═══ Source data ═══

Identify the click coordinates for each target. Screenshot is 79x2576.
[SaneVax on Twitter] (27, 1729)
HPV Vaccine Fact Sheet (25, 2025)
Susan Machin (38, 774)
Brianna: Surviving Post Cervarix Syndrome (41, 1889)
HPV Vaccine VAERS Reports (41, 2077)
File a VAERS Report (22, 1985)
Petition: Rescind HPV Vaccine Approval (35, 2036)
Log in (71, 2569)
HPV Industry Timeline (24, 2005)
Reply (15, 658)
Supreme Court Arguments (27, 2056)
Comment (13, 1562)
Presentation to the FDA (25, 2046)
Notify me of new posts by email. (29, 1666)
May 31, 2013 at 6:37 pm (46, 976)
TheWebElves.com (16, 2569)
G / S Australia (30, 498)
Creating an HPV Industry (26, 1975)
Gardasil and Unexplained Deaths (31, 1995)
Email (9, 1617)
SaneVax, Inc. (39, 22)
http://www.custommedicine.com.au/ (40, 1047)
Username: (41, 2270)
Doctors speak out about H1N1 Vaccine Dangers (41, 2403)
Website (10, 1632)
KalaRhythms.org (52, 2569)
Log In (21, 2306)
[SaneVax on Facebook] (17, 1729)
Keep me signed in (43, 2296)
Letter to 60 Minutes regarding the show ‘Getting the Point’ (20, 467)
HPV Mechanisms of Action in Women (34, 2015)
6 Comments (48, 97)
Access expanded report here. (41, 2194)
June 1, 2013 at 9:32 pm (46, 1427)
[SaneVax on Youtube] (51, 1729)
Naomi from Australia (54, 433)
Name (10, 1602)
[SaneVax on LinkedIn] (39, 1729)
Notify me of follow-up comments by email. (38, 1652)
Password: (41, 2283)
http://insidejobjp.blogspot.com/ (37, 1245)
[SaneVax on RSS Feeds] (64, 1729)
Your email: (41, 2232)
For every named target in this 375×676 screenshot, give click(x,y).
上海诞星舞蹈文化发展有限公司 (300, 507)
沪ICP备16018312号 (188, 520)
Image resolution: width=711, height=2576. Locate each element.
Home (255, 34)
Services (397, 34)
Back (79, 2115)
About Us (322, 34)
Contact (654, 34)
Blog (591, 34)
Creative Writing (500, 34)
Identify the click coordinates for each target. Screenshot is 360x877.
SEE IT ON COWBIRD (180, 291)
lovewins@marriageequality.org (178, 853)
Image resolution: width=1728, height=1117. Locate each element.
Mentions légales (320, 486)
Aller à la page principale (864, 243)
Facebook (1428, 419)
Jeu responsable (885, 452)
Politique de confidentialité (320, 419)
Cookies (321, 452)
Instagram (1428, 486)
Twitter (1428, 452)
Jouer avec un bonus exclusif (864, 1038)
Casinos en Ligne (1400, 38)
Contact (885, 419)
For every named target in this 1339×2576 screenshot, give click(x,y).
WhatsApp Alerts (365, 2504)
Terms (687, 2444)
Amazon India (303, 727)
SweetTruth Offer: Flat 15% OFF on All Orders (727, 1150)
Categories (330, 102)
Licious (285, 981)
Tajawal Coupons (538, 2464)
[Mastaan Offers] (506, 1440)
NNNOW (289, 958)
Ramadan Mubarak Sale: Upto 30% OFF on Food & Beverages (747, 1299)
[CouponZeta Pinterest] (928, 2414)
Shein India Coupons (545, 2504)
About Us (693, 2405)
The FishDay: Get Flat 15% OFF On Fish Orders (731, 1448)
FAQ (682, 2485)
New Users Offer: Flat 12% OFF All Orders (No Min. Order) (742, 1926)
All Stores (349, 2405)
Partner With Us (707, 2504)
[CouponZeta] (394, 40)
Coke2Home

═══

Look through the entries and copy every line in which the string "Image" appears.

# [Solution for this exercise]
Image resolution: width=711, height=2576. Locate each element.
Image resolution: width=1728, height=1117. Locate each element.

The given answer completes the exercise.